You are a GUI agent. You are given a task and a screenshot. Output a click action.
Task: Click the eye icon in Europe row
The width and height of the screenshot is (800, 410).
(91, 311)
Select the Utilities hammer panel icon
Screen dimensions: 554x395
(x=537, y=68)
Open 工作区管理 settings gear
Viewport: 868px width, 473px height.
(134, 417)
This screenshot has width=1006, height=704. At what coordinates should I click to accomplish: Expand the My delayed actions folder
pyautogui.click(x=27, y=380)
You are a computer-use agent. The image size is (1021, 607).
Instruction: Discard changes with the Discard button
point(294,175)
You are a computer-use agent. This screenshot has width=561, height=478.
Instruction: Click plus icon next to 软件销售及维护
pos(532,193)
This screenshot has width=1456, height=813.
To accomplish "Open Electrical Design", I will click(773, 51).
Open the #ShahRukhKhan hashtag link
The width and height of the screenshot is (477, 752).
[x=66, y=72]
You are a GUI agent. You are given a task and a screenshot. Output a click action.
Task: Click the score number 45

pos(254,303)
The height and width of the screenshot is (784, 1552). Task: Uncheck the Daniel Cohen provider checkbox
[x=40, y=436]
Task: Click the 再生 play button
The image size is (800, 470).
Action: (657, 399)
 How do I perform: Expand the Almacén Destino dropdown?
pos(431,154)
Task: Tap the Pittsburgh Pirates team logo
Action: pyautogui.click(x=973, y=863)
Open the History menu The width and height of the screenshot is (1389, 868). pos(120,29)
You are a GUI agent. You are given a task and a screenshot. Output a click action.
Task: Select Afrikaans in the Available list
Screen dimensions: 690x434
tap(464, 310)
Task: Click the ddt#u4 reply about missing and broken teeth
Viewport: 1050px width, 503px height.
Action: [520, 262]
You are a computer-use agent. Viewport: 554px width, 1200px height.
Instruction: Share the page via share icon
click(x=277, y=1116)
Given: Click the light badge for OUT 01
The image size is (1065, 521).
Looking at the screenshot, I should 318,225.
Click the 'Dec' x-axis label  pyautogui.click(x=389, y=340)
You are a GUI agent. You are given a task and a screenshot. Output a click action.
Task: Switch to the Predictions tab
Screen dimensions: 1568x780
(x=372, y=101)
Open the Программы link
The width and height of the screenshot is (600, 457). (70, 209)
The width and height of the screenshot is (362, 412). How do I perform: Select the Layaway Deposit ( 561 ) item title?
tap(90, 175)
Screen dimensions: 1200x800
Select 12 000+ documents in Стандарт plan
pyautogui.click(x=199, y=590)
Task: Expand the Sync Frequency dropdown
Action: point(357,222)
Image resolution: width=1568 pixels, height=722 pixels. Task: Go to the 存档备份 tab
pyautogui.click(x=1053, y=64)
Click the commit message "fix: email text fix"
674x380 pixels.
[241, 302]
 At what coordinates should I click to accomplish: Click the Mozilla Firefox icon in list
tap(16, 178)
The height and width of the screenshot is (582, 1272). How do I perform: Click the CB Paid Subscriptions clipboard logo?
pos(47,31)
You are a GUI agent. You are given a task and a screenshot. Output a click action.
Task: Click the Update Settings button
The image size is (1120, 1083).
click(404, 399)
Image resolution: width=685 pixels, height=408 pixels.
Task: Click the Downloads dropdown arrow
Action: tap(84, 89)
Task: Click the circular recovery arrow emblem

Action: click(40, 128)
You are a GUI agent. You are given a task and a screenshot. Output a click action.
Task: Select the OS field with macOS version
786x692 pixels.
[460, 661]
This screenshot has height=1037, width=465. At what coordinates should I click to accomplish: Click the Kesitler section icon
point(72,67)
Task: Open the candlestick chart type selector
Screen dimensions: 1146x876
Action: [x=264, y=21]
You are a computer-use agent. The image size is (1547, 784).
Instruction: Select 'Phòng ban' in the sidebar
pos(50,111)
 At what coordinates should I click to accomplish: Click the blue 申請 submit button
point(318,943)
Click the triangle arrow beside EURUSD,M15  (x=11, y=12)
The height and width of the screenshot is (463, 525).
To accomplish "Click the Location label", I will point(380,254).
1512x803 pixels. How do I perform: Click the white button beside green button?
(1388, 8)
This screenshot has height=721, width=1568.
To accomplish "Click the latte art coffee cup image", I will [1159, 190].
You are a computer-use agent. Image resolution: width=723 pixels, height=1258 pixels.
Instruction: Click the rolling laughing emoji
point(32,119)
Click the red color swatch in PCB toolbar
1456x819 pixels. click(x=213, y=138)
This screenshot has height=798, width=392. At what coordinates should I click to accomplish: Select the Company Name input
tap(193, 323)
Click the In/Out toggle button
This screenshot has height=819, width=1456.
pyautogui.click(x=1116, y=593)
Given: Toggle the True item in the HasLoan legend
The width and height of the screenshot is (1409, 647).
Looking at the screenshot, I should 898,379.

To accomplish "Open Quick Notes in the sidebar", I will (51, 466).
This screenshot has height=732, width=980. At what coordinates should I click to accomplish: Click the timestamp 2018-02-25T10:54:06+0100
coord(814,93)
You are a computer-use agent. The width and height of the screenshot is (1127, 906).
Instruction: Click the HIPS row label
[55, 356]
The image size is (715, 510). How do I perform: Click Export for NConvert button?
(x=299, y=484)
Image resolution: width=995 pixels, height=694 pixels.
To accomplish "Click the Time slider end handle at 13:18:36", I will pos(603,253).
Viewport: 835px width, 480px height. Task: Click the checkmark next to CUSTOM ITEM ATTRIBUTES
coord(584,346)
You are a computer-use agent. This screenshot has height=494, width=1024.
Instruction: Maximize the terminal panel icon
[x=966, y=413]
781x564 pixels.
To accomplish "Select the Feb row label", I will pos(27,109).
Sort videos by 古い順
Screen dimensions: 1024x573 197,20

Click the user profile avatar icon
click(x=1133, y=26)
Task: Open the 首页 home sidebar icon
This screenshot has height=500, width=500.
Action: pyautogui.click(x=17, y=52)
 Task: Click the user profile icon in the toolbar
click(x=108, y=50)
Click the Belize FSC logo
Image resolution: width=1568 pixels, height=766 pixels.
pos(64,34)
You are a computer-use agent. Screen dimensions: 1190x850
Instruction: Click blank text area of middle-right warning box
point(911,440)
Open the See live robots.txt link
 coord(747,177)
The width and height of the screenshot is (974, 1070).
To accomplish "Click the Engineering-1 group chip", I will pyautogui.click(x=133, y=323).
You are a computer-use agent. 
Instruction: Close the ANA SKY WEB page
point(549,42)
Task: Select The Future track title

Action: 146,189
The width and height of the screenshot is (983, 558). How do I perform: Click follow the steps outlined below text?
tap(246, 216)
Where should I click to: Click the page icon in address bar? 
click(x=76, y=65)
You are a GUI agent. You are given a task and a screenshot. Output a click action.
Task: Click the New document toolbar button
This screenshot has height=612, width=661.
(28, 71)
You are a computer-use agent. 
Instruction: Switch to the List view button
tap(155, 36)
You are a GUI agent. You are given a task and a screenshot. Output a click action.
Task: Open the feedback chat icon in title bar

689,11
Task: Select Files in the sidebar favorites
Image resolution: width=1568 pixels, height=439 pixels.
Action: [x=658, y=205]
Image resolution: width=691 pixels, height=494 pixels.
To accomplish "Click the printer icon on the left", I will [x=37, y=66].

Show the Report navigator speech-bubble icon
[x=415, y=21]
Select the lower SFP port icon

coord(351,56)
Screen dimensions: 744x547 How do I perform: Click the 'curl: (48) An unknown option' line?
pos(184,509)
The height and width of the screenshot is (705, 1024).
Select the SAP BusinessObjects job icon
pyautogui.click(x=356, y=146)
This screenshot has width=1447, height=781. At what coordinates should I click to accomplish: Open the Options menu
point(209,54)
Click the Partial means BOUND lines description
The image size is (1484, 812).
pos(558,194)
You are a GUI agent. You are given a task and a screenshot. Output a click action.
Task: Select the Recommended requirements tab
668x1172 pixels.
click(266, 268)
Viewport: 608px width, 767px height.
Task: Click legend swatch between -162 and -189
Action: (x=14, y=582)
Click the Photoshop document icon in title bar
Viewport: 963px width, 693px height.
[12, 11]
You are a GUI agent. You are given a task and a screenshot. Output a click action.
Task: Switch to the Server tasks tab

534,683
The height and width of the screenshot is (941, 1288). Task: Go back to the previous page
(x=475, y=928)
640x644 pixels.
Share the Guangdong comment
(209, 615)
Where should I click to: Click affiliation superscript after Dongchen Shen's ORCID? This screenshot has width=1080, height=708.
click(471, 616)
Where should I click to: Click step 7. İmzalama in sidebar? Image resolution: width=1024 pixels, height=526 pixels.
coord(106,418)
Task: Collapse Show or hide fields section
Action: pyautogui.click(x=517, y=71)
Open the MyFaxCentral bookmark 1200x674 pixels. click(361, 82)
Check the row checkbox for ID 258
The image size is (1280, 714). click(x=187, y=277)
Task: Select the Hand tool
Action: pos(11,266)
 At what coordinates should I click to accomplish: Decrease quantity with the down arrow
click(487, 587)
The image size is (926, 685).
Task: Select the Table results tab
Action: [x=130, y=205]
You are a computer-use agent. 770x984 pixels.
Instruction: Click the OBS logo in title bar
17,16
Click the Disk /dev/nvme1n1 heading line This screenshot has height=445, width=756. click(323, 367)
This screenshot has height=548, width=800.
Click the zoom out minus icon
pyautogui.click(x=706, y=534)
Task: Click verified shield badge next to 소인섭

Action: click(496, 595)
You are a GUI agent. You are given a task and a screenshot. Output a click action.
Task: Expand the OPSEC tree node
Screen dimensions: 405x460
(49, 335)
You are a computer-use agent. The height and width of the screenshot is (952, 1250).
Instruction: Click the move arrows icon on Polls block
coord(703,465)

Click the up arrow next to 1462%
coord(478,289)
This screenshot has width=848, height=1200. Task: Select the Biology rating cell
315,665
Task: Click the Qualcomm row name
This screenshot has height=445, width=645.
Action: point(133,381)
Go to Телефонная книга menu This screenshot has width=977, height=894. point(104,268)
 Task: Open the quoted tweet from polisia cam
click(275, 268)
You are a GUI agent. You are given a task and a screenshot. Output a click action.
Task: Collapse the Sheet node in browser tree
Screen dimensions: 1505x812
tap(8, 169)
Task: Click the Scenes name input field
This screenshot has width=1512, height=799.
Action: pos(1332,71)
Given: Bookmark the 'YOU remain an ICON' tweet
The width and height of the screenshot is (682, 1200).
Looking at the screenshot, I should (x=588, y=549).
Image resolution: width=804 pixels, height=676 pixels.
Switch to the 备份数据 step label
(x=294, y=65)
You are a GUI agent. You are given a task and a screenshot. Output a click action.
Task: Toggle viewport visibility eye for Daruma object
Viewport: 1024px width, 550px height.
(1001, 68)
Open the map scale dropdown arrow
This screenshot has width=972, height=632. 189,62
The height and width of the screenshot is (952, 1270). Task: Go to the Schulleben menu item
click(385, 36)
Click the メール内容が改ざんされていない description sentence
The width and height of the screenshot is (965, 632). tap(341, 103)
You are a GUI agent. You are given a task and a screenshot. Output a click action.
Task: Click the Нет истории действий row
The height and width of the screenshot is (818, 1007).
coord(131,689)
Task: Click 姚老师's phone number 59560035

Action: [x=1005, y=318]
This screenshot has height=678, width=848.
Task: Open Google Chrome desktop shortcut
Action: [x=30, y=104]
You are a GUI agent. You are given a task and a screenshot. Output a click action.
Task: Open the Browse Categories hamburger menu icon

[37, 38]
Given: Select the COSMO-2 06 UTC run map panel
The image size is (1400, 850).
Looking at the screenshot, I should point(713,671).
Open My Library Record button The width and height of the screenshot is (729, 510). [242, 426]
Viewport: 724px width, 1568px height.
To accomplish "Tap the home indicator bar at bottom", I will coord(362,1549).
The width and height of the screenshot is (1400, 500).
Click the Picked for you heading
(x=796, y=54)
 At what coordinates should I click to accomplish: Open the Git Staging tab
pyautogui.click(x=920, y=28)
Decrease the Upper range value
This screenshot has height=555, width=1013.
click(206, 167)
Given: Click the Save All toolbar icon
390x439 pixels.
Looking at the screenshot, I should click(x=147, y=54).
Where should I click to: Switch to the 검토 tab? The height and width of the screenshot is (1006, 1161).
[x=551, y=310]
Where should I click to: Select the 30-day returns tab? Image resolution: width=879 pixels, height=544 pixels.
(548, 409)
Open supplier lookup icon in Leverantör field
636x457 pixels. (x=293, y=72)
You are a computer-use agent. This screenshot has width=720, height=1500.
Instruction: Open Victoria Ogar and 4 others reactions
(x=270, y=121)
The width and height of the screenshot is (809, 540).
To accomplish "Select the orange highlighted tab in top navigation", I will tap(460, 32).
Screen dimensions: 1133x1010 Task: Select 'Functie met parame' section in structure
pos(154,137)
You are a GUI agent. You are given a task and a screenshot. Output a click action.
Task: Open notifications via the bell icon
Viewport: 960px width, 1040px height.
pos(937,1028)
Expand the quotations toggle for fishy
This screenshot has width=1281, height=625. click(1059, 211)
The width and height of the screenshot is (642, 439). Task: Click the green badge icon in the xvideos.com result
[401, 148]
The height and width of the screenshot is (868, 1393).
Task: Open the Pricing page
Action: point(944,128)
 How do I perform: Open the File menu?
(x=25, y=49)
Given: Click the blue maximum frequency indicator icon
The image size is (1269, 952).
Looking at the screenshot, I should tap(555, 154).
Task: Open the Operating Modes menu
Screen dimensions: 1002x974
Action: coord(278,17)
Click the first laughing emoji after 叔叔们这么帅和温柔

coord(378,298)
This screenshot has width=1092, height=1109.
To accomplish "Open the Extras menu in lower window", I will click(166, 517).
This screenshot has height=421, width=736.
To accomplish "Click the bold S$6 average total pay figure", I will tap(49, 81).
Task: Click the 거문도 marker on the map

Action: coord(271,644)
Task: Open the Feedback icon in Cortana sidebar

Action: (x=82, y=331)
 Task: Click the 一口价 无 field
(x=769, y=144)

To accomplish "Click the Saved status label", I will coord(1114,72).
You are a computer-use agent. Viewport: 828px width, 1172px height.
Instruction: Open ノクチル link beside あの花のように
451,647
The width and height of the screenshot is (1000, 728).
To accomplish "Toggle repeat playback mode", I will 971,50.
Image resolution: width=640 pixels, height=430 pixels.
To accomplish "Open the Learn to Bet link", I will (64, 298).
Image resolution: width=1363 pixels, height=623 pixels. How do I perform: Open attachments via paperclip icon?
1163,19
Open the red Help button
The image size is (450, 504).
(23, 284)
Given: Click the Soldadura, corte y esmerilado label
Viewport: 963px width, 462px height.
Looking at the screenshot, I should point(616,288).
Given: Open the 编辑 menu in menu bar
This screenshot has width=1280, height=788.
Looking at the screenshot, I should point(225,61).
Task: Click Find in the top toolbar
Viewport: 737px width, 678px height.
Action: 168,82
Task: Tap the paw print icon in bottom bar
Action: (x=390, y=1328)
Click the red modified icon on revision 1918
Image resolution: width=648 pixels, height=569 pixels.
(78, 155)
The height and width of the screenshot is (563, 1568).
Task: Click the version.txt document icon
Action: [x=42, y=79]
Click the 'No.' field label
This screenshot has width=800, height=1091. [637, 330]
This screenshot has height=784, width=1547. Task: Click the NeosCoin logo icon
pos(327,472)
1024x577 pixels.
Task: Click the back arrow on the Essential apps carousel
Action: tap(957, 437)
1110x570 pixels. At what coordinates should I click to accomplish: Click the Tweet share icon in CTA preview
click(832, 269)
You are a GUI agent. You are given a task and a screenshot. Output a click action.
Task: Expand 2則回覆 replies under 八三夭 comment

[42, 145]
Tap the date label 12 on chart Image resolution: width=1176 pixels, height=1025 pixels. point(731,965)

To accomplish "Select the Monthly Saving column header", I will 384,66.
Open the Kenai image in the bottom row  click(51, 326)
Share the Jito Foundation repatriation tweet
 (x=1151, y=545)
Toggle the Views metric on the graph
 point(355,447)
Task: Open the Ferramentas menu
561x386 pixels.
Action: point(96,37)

* _YOUR TASK_: Retype only the lines above between the line with "You are a computer-use agent. Viewport: 828px" and the line with "Given: Open the 编辑 menu in menu bar", counting those two lines as well, and keep every character as it is.

* _WRITTEN RESPONSE_:
You are a computer-use agent. Viewport: 828px width, 1172px height.
Instruction: Open ノクチル link beside あの花のように
451,647
The width and height of the screenshot is (1000, 728).
To accomplish "Toggle repeat playback mode", I will 971,50.
Image resolution: width=640 pixels, height=430 pixels.
To accomplish "Open the Learn to Bet link", I will (64, 298).
Image resolution: width=1363 pixels, height=623 pixels. How do I perform: Open attachments via paperclip icon?
1163,19
Open the red Help button
The image size is (450, 504).
(23, 284)
Given: Click the Soldadura, corte y esmerilado label
Viewport: 963px width, 462px height.
Looking at the screenshot, I should point(616,288).
Given: Open the 编辑 menu in menu bar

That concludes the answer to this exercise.